** EXERCISE MATERIAL follows **

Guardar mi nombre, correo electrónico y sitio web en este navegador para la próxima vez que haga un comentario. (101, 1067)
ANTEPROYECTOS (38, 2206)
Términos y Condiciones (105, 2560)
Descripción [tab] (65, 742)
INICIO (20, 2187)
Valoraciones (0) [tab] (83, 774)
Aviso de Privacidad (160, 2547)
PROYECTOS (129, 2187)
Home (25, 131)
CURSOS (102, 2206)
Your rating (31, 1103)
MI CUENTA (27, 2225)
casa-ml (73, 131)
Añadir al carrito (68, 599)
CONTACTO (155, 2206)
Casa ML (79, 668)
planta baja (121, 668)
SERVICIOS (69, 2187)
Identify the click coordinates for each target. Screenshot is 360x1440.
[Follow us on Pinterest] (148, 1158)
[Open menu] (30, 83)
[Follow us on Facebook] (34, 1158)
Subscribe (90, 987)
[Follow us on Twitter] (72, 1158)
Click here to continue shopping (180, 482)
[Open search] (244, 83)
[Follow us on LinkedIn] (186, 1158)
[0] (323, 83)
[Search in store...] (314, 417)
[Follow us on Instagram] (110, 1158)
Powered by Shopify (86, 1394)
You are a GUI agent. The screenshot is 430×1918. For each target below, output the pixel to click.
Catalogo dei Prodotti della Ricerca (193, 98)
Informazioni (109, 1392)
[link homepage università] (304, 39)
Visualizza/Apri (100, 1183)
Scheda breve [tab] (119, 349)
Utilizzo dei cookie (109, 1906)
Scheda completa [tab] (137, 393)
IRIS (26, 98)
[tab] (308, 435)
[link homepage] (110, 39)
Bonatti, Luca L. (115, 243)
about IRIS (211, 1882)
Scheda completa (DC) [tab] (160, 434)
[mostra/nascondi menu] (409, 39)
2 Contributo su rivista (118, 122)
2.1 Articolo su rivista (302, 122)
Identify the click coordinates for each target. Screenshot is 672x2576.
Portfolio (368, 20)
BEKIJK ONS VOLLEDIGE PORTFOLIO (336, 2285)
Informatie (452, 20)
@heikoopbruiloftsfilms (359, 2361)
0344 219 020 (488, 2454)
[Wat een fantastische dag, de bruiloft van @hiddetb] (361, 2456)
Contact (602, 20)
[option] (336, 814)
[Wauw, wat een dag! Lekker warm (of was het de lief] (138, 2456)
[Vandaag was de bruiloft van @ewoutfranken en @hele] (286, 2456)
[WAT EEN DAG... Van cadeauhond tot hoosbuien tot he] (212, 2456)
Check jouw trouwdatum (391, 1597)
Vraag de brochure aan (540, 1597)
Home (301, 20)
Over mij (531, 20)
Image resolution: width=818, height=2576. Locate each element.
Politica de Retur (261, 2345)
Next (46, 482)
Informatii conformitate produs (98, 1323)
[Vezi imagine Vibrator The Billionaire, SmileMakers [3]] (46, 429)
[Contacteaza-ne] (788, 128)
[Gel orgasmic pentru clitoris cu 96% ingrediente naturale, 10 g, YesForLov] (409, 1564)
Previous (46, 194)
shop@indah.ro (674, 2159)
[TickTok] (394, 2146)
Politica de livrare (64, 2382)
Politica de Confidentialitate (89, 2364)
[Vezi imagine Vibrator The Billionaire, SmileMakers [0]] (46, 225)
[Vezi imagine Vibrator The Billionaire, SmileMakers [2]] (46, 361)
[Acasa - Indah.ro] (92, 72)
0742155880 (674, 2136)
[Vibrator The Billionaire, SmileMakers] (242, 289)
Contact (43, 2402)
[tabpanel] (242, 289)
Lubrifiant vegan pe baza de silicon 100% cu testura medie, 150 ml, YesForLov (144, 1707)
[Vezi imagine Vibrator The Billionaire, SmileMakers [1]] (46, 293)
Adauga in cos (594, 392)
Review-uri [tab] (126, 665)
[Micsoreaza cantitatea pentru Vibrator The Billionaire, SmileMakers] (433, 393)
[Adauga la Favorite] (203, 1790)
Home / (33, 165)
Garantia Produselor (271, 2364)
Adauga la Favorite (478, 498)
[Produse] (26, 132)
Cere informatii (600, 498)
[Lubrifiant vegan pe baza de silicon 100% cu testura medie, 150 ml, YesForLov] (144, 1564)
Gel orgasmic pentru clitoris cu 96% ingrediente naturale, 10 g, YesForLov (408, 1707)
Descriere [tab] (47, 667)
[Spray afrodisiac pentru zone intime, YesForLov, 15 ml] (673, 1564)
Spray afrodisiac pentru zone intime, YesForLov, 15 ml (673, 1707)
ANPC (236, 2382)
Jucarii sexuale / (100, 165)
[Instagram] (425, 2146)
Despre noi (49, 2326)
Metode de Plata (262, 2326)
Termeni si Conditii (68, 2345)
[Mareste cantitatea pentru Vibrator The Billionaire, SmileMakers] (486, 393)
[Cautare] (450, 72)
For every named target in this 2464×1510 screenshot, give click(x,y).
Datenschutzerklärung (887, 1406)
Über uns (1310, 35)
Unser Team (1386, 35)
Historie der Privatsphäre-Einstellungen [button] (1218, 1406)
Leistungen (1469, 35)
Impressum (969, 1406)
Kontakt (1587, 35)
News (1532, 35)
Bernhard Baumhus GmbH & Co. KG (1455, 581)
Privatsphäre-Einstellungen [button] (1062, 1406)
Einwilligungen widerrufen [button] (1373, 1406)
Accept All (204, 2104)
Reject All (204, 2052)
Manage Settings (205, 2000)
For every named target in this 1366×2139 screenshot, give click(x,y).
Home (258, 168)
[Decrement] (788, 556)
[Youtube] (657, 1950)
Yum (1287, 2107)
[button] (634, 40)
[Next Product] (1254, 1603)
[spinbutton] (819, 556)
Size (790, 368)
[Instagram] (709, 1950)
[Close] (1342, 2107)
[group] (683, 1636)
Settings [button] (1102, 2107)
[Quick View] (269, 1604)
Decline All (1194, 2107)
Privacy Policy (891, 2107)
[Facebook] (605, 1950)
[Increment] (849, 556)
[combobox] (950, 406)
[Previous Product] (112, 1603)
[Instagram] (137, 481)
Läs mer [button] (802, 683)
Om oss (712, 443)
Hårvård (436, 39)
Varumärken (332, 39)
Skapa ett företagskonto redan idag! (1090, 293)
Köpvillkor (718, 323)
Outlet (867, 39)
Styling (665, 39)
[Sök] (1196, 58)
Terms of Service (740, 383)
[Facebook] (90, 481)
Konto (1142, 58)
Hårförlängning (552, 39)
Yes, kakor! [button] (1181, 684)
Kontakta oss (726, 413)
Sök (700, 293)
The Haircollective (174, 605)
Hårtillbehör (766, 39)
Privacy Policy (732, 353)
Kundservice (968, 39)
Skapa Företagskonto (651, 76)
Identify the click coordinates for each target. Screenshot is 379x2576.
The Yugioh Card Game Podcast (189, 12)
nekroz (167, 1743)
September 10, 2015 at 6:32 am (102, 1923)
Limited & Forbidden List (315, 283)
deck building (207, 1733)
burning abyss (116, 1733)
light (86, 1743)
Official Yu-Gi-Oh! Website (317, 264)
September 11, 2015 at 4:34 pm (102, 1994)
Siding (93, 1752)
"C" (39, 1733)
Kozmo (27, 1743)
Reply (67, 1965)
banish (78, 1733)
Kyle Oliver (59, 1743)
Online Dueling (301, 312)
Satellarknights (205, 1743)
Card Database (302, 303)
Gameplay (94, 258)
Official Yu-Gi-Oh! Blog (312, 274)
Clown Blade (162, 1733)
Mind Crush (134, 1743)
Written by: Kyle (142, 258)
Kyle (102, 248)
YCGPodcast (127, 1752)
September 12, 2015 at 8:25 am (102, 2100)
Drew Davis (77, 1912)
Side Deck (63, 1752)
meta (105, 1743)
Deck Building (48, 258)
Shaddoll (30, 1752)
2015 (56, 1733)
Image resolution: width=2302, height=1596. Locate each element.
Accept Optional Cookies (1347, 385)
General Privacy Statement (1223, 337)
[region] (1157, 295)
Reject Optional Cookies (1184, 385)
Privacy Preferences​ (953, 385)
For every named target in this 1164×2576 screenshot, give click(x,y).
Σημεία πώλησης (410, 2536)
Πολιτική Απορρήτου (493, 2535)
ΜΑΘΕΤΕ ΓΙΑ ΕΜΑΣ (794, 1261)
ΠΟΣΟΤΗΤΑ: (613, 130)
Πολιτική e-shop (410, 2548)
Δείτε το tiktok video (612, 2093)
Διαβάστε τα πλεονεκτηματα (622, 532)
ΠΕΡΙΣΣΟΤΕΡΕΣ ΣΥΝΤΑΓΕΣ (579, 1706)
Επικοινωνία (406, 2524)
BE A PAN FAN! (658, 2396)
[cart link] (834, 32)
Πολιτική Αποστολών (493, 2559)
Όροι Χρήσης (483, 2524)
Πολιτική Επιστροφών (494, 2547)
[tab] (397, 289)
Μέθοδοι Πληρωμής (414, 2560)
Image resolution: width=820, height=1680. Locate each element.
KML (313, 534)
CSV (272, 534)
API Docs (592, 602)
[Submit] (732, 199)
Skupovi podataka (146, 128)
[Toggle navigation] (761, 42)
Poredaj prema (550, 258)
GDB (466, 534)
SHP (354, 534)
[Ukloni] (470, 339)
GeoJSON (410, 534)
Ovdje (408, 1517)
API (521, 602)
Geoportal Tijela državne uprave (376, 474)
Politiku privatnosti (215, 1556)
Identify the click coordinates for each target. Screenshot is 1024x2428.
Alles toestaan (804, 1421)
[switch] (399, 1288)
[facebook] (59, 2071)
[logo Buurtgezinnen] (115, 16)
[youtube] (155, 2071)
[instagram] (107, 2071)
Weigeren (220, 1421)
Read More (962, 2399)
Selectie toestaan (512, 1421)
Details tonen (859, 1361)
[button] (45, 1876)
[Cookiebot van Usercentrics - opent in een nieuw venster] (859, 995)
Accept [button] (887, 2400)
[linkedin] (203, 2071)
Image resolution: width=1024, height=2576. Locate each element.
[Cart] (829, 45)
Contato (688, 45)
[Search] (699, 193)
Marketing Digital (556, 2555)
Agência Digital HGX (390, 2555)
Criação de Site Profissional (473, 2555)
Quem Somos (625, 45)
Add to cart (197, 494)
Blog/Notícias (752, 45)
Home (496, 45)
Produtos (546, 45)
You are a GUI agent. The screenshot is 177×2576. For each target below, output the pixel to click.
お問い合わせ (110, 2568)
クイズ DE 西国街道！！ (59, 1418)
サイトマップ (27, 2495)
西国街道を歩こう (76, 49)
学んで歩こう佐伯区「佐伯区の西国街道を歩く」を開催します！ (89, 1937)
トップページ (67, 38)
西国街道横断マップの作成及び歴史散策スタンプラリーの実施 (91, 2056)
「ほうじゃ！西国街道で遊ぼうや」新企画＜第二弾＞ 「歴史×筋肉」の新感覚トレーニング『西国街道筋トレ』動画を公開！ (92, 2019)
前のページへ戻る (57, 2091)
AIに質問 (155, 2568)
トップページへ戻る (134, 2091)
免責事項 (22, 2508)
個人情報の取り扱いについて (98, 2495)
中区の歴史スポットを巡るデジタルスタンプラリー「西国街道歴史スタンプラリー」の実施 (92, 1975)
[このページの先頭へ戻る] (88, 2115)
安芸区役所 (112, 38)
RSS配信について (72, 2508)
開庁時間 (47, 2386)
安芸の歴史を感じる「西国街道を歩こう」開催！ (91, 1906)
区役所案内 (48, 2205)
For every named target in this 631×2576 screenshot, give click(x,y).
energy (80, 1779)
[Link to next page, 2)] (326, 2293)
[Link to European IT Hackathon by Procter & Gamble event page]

** End of EXERCISE MATERIAL **

> **TASK DETAILS**
Please print the lines from the one containing "energy (80, 1779)" through the last line of the material, exactly, and leave out all other lines.

> **TASK OUTPUT**
energy (80, 1779)
[Link to next page, 2)] (326, 2293)
[Link to European IT Hackathon by Procter & Gamble event page]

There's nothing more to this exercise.